Chaos engineering isn’t about breaking things randomly; it’s about proactively discovering vulnerabilities in your system by introducing controlled failures.
Imagine a distributed tracing system like Jaeger. We’ll use it to visualize a simulated network latency experiment.
Here’s a simplified Go application that makes a call to another service:
package main
import (
"fmt"
"net/http"
"time"
)
func main() {
http.HandleFunc("/process", handler)
http.ListenAndServe(":8080", nil)
}
func handler(w http.ResponseWriter, r *http.Request) {
// Simulate a dependency call
client := http.Client{Timeout: 5 * time.Second}
resp, err := client.Get("http://localhost:8081/dependency")
if err != nil {
http.Error(w, "Dependency unavailable", http.StatusInternalServerError)
return
}
defer resp.Body.Close()
fmt.Fprintf(w, "Processed successfully!")
}
And its dependency:
package main
import (
"fmt"
"net/http"
"time"
)
func main() {
http.HandleFunc("/dependency", dependencyHandler)
http.ListenAndServe(":8081", nil)
}
func dependencyHandler(w http.ResponseWriter, r *http.Request) {
time.Sleep(3 * time.Second) // Simulate work
fmt.Fprintf(w, "Dependency data")
}
If you run these and hit http://localhost:8080/process, it works. Now, let’s introduce chaos. We’ll use tc, a Linux command-line utility for traffic control, to add latency to the network connection between our two services.
# Add 2 seconds of latency to outgoing traffic from the dependency service
sudo tc qdisc add dev eth0 root netem delay 2000ms
(Replace eth0 with your actual network interface if different).
Now, when you hit http://localhost:8080/process again, the request will take at least 3 seconds (dependency’s sleep) + 2 seconds (added latency) = 5 seconds to complete. Crucially, the client http.Client has a Timeout of 5 seconds. It will just succeed, but the user experience is significantly degraded. If we increased the latency to 2.1 seconds, the client timeout would trigger, and the request would fail.
This experiment reveals that our system’s resilience is directly tied to the client’s timeout configuration and the maximum acceptable latency of its dependencies. The "weakness" isn’t in the dependency service itself, but in the contract between services, specifically how they handle delays.
The core problem chaos engineering solves is the "unknown unknowns" – scenarios that are too complex or improbable to have considered during design. By simulating failures like network partitions, service outages, increased latency, or resource exhaustion (CPU, memory), you can observe how your system behaves under duress and identify single points of failure, race conditions, and inadequate error handling.
A common chaos engineering tool is Gremlin. You’d define a "state" (e.g., "network latency") and an "effect" (e.g., "add 500ms latency to requests between service A and service B"). Gremlin then orchestrates these experiments, often integrating with your monitoring and alerting systems.
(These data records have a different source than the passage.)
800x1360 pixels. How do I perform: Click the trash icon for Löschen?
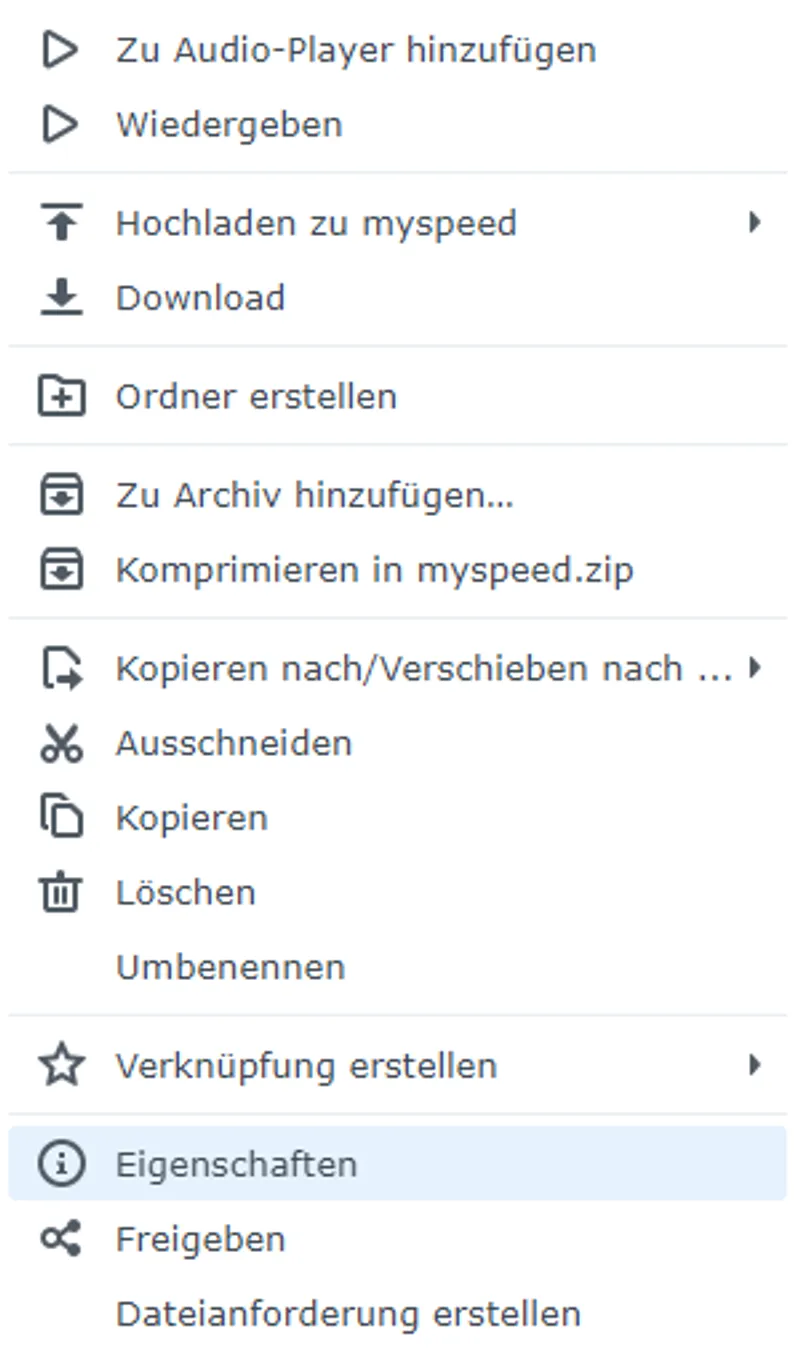click(x=60, y=891)
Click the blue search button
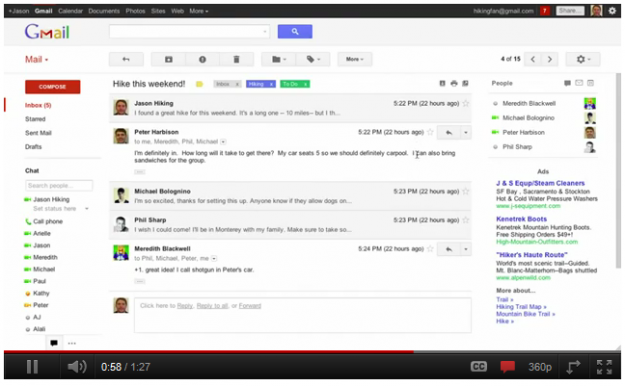 coord(295,32)
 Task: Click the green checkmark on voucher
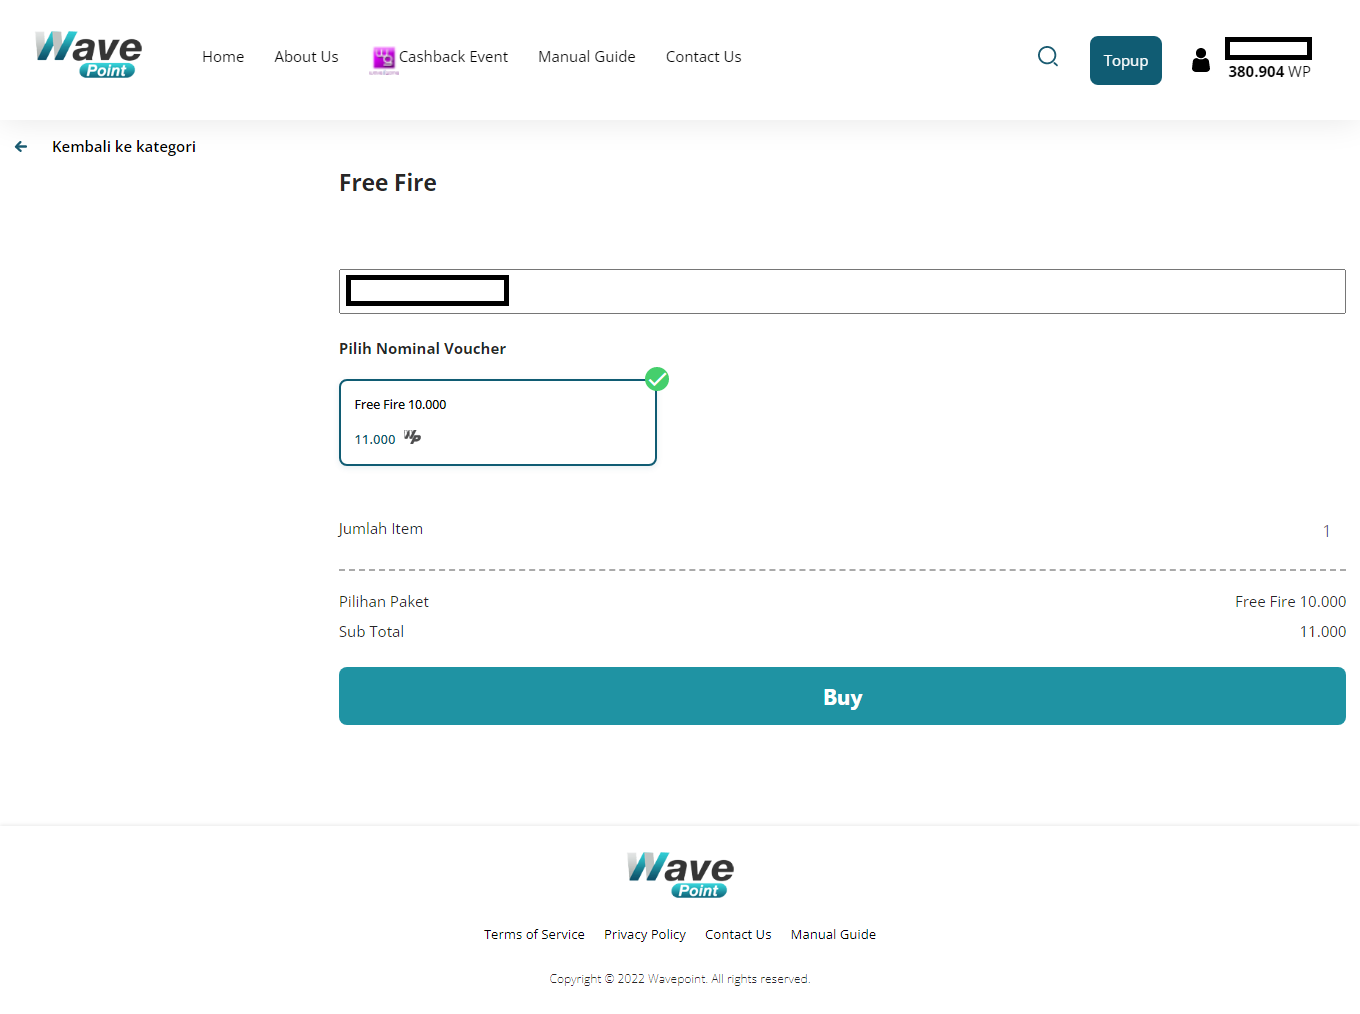pos(657,379)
The key is to start small, target specific components, and have a clear hypothesis about what you expect to happen.
For instance, a hypothesis might be: "Increasing latency to the database by 1 second will cause the user authentication service to degrade gracefully, returning a 'try again later' message, rather than crashing." If the experiment shows the service crashing, you’ve found a weakness. The fix might involve implementing circuit breakers, improving connection pooling, or optimizing database queries.
The true power comes from integrating this into your CI/CD pipeline. Imagine a canary deployment that, before fully rolling out, runs a brief chaos experiment. If the experiment fails, the canary is automatically rolled back. This prevents faulty code or configuration from reaching your entire user base.
One aspect that’s often overlooked is the impact of cascading failures. A small, isolated issue in a non-critical service can, under load or with specific timing, bring down an entire critical path. Chaos experiments that simulate upstream service failures or introduce load spikes can expose these brittle dependencies. For example, injecting CPU saturation into a background worker pool might seem harmless, but if that pool also handles critical health checks or rate limiting, the entire application could become unresponsive. The fix often involves better resource isolation (e.g., separate Kubernetes nodes or pods with strict resource limits) and ensuring that non-essential background tasks don’t consume resources needed by core functionalities.
After successfully running latency experiments and ensuring your services handle it gracefully, the next logical step is to experiment with injecting actual service failures, like stopping a dependent service entirely.